Sustainable Public Transportation Evaluation using a Novel Hybrid Method Based on Fuzzy BWM and MABAC

The Open Transportation Journal 16 Apr 2021 RESEARCH ARTICLE DOI: 10.2174/1874447802115010031



The transportation sector has wide-ranging effects on the human societies. Public transportation has a key and undeniable role in the lives of people in society and affects important aspects such as economic, social, cultural and environmental. Therefore, assessing the sustainability of public transportation in urban areas can be considered as a challenge for transportation policy makers.

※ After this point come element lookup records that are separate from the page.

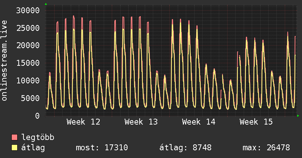
Task: Click the max: 26478 statistic
Action: (x=266, y=148)
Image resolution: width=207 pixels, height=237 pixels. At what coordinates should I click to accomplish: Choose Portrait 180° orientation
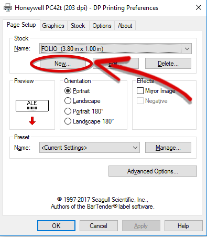[x=84, y=111]
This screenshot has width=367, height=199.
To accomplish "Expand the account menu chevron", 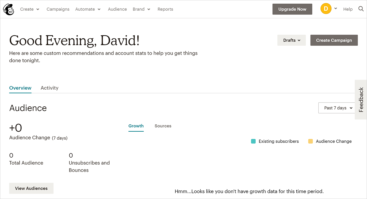I will click(335, 9).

In this study, a novel hybrid multi-criteria decision-making (MCDM) method is proposed to evaluate sustainable public transportation in Tehran. Evaluation criteria have been identified using the literature and experts’ opinion. The proposed method integrates the fuzzy best-worst method (FBWM) and the multi-attributive border approximation area comparison (MABAC) method. a group of three experts determined the weight and importance of each criterion using FBWM. The MABAC method was then used to rank sustainable public transport alternatives.


The results indicate the reliability of the proposed method. Also, we can see that the results are congruent with the actual conditions of public transportation. The studied alternatives have been evaluated, and according to the decision criteria, metro and e-hailing have been the most sustainable alternatives. It is noteworthy that the economic and financial sustainability, service availability and environment sustainability have been the most important criteria.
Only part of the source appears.